- [To do] The line containing "Task: Click the green" marks the start of the required copy, which runs to the final line of the entries; return those lines exactly, without any pictures.

====

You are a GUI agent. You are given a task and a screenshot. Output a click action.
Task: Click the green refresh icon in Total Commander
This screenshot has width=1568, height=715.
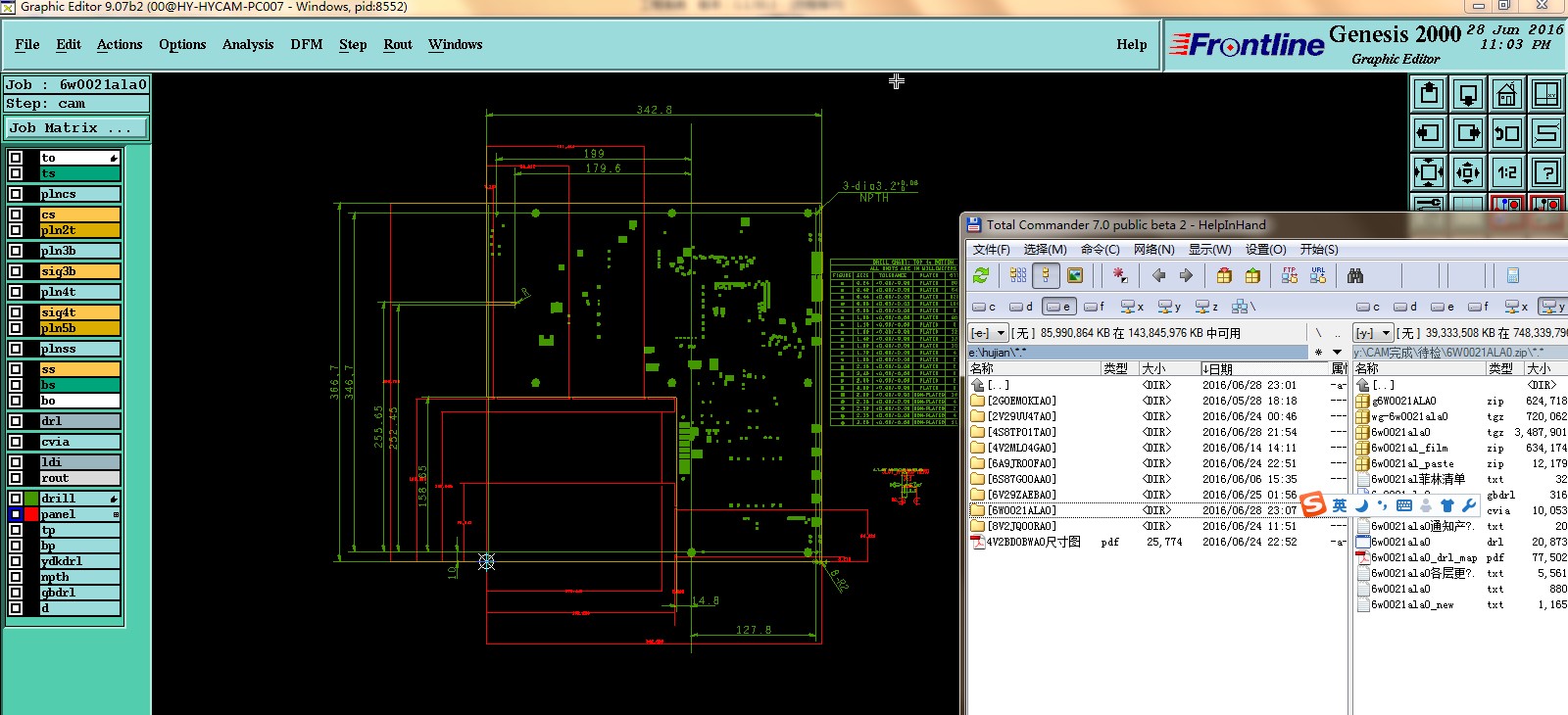coord(981,276)
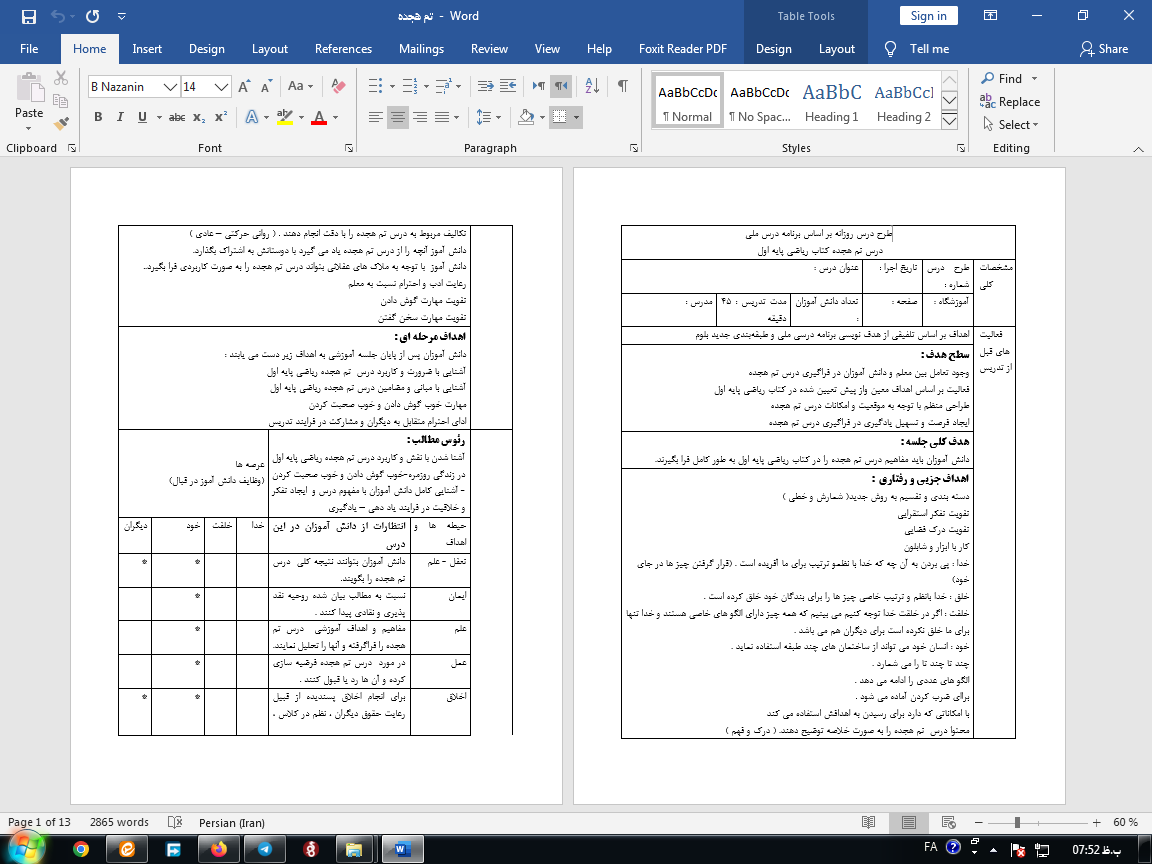The image size is (1152, 864).
Task: Click the Cut scissors icon
Action: pyautogui.click(x=62, y=78)
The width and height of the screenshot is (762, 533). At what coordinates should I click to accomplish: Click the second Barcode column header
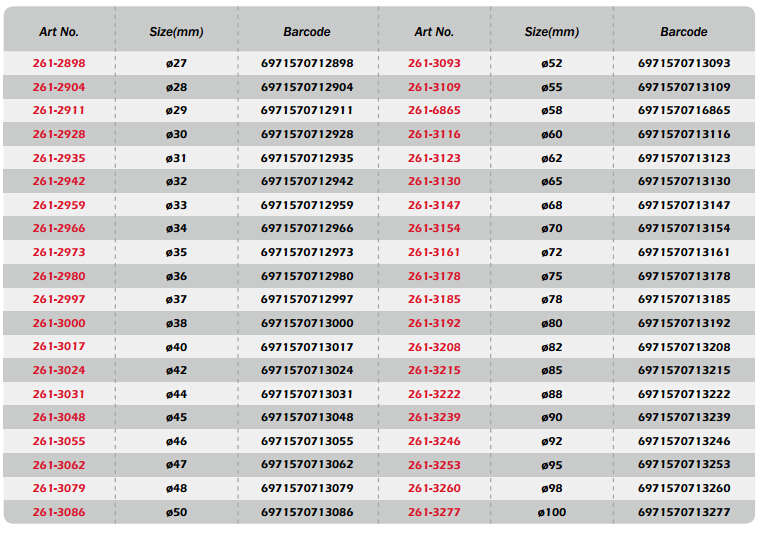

====

- [Your response]
Task: Click the green refresh icon in Total Commander
This screenshot has width=1568, height=715.
coord(981,276)
The image size is (1152, 864).
Task: Click the Cut scissors icon
Action: pyautogui.click(x=62, y=78)
The width and height of the screenshot is (762, 533). At what coordinates should I click to accomplish: Click the second Barcode column header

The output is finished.